──────── Dataset records

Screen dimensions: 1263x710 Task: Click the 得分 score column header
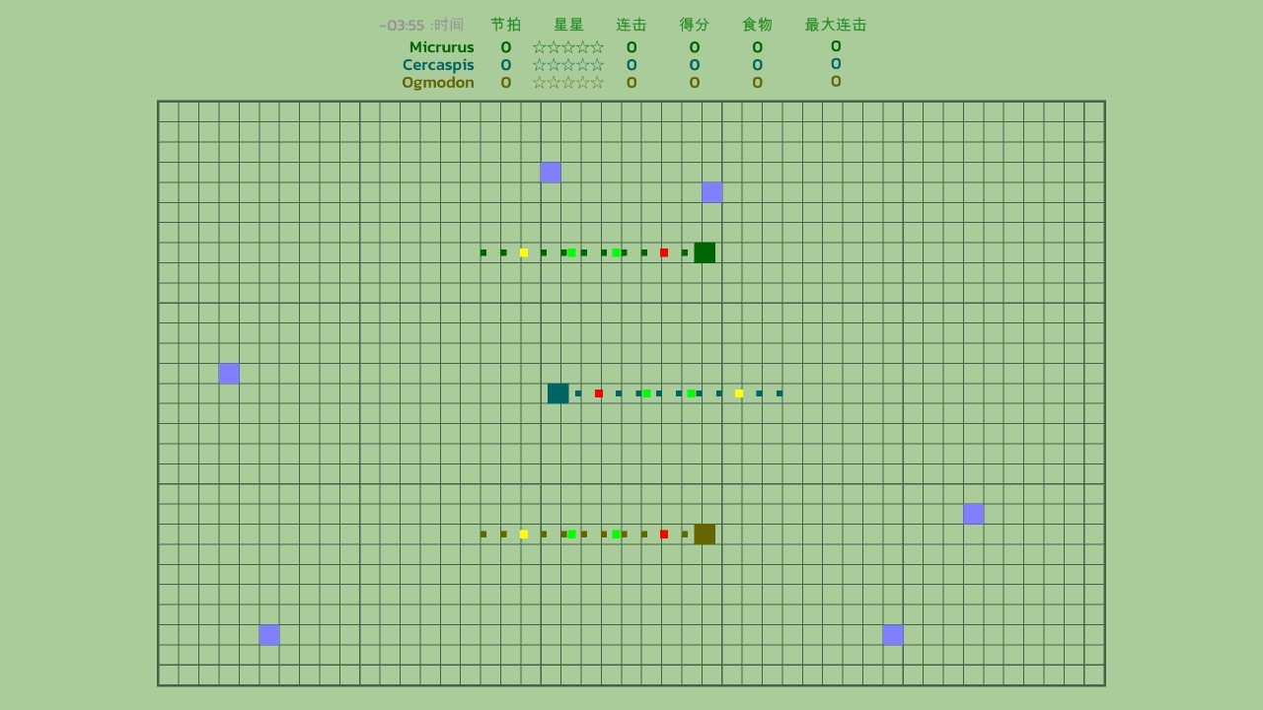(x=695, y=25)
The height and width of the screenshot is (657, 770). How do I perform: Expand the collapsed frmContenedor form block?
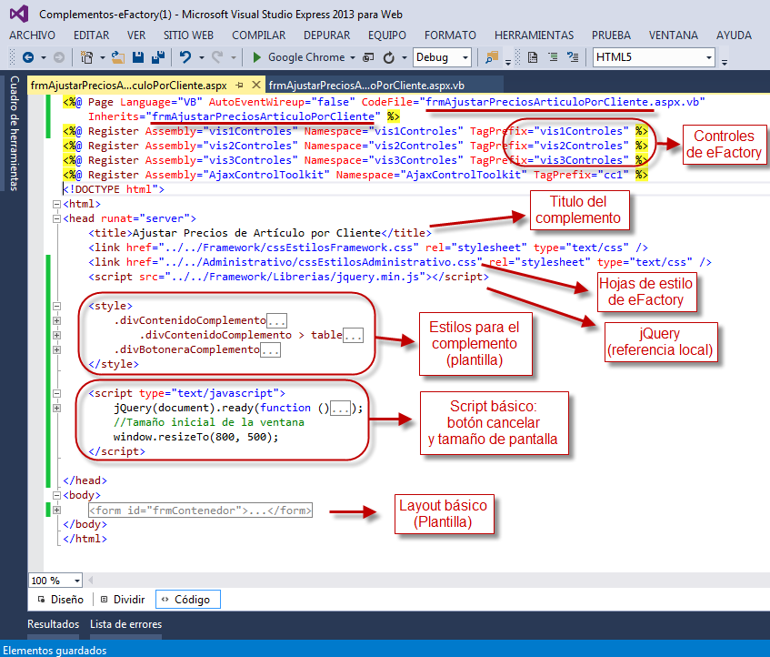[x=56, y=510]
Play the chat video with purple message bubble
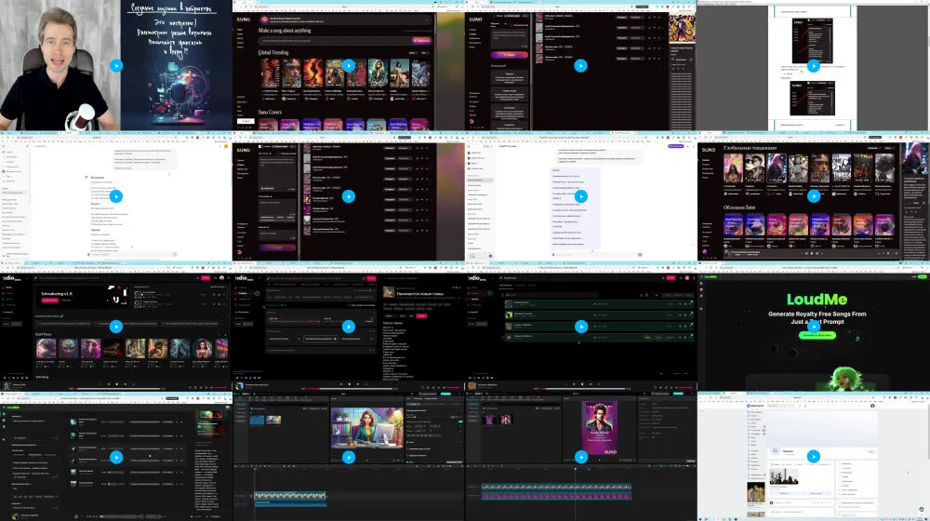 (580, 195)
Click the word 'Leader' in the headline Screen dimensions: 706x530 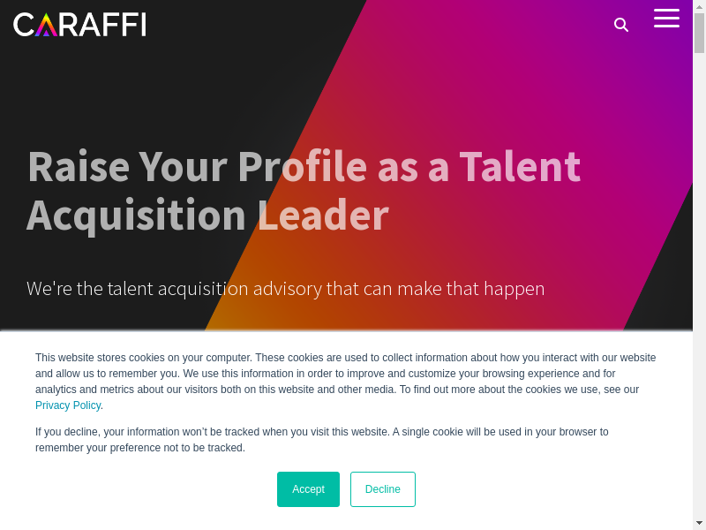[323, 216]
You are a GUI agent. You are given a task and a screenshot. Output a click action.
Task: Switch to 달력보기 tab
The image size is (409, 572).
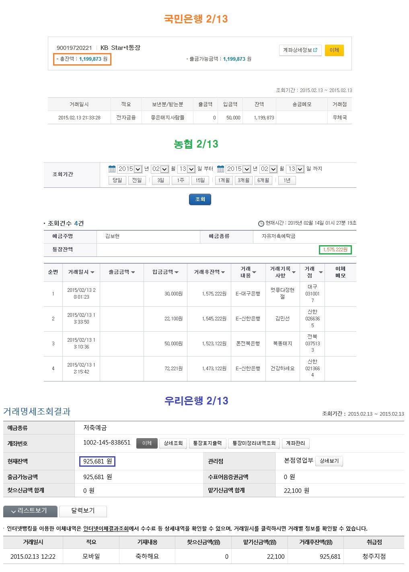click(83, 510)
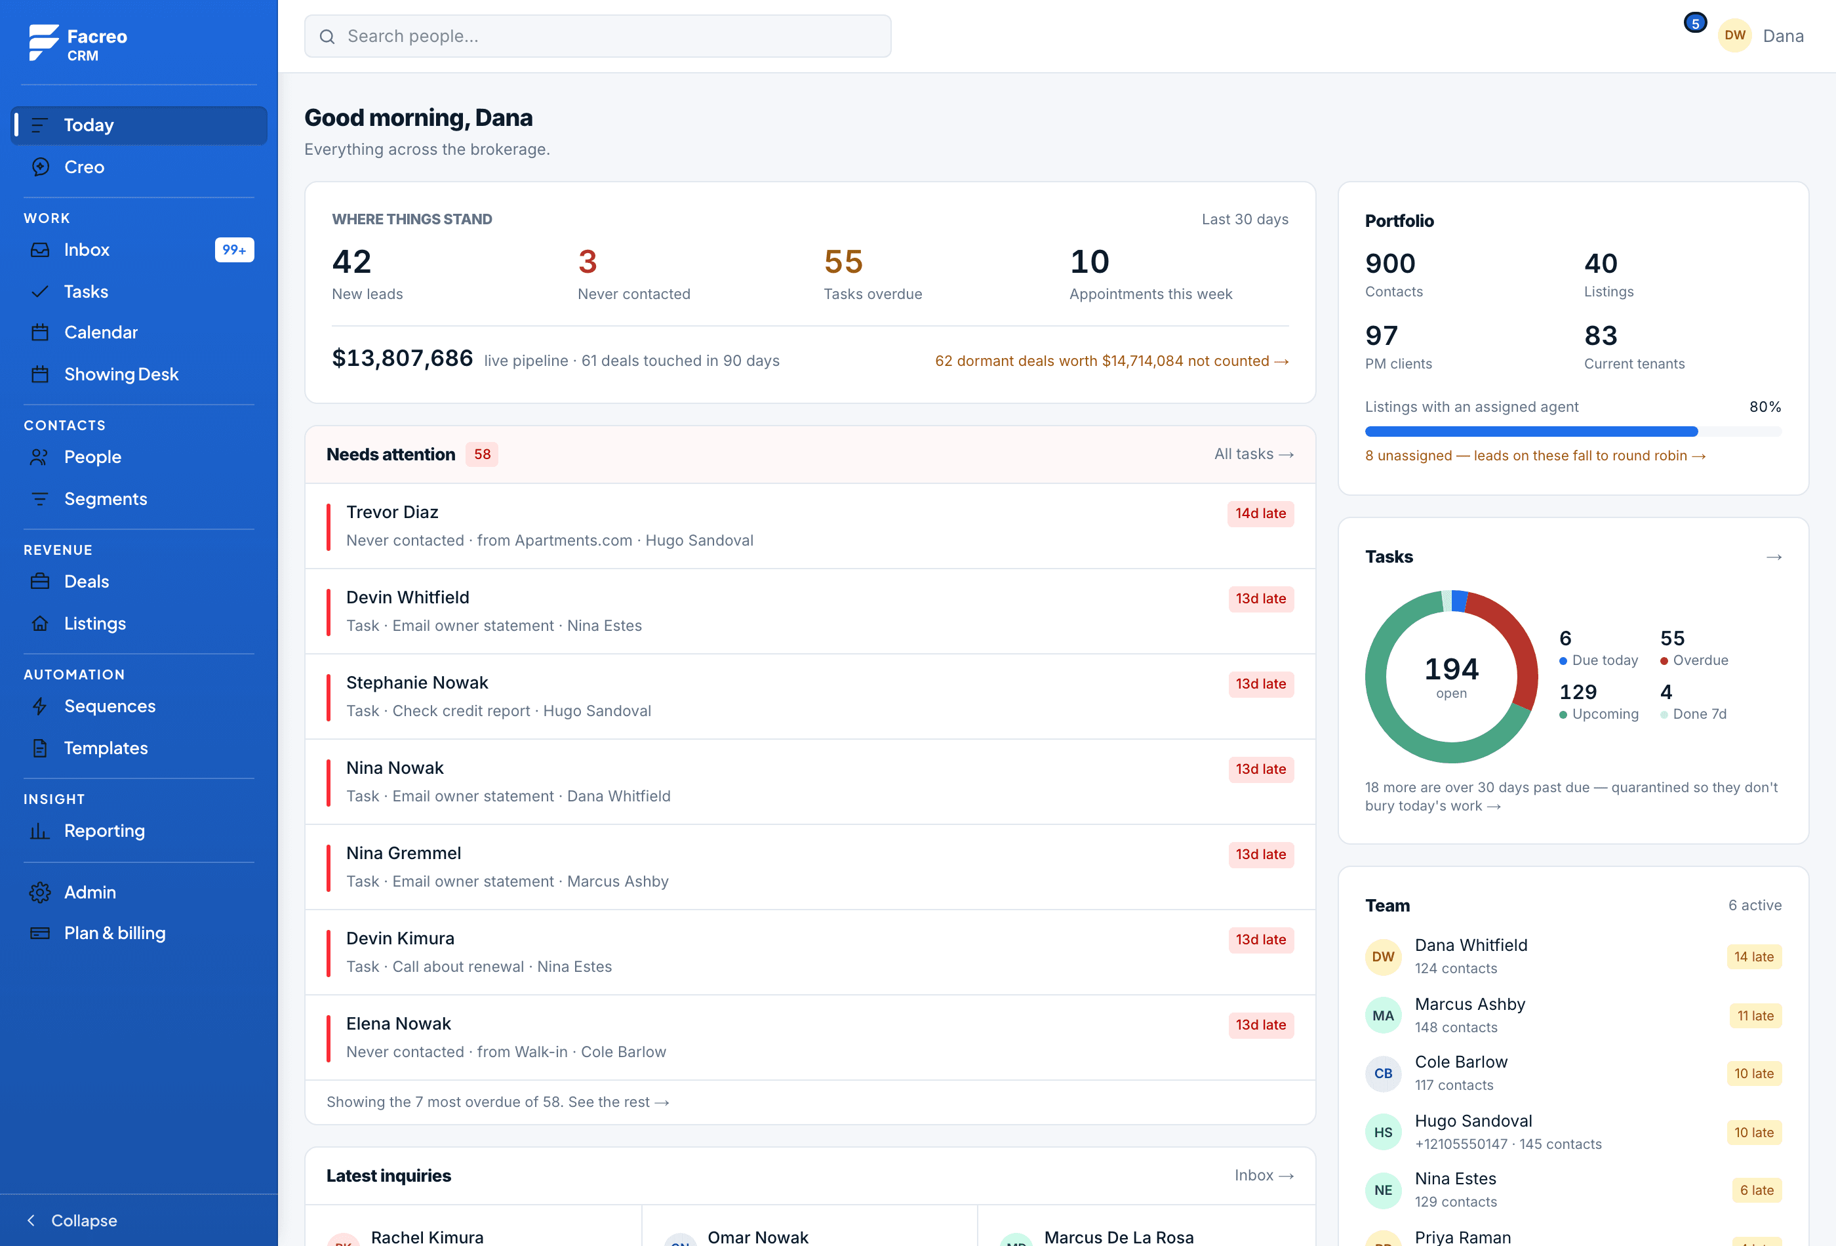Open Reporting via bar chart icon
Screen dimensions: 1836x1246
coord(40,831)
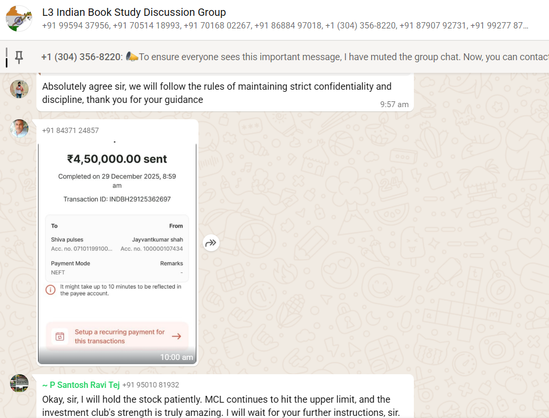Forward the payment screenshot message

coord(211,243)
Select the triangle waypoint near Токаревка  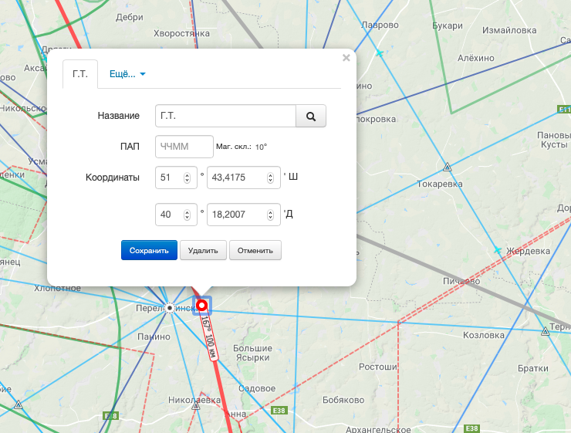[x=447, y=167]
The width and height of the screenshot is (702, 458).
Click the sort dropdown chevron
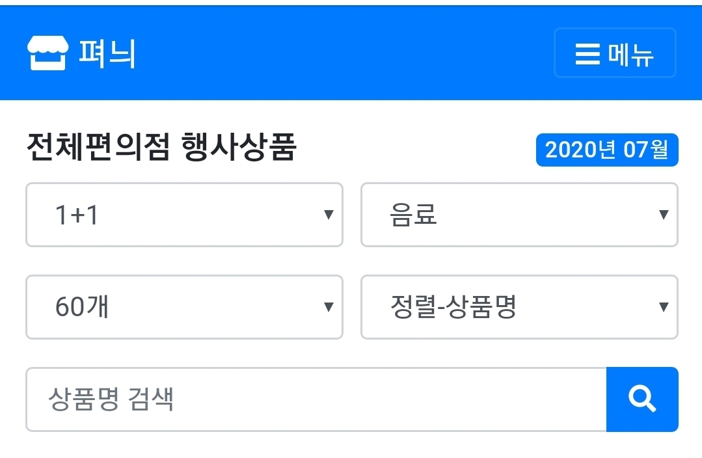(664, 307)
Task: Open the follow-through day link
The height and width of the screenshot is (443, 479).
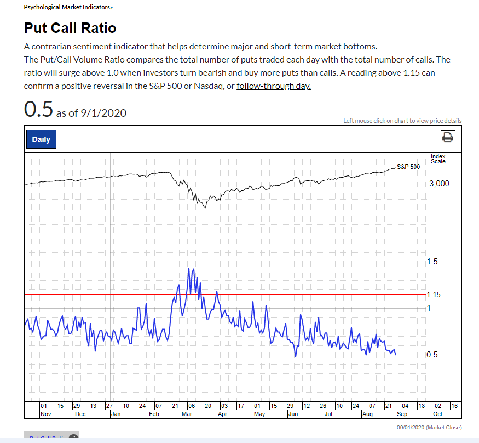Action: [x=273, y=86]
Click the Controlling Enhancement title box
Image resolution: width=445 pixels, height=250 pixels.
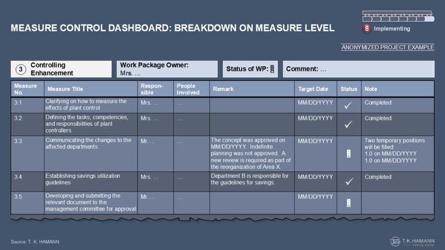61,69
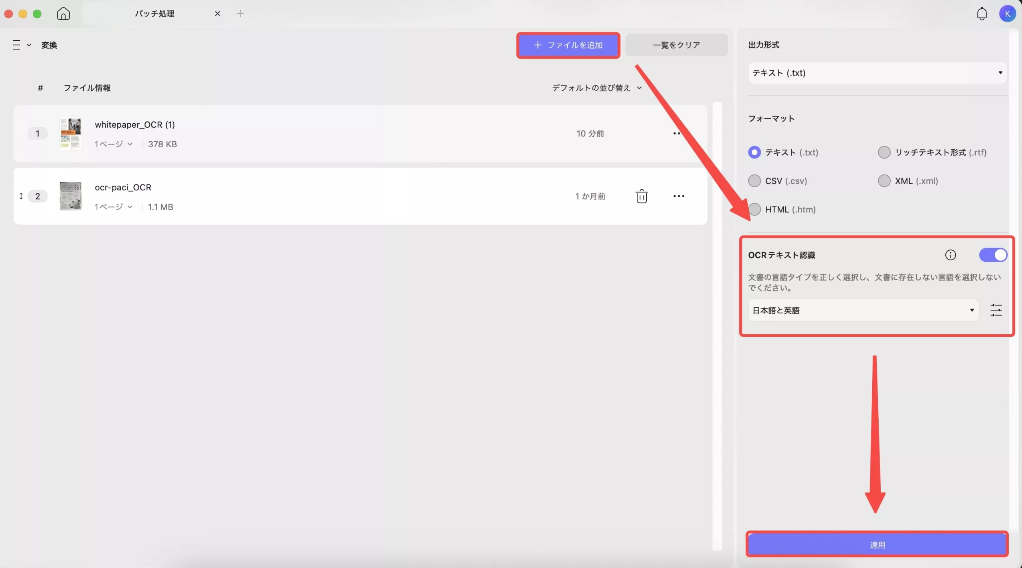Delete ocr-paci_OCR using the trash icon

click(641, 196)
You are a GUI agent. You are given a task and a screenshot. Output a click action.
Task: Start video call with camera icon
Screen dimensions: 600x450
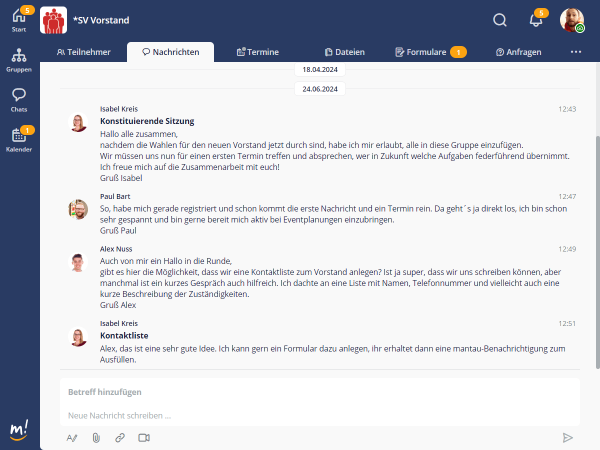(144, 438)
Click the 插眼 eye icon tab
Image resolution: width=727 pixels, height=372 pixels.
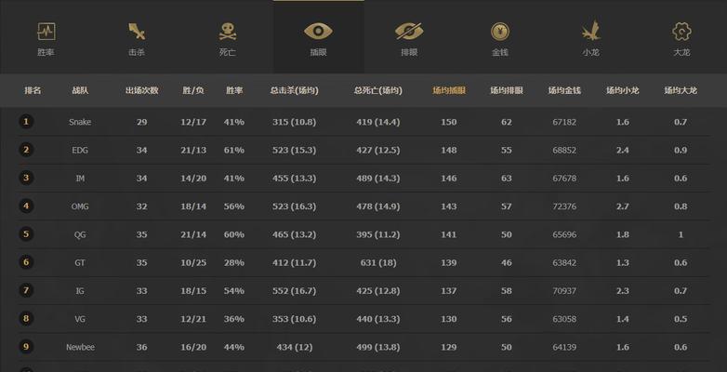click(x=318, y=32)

────────────────

Exercise brief
Lay out the data as a JSON list of strings, one per line and skipping blank lines, starting at the beginning of the data and ending at the line that contains "[x=56, y=510]". Leave out the pictures.

Output of the exercise
[
  "Screen dimensions: 1263x710 Task: Click the 得分 score column header",
  "(x=695, y=25)",
  "The height and width of the screenshot is (657, 770). How do I perform: Expand the collapsed frmContenedor form block?",
  "[x=56, y=510]"
]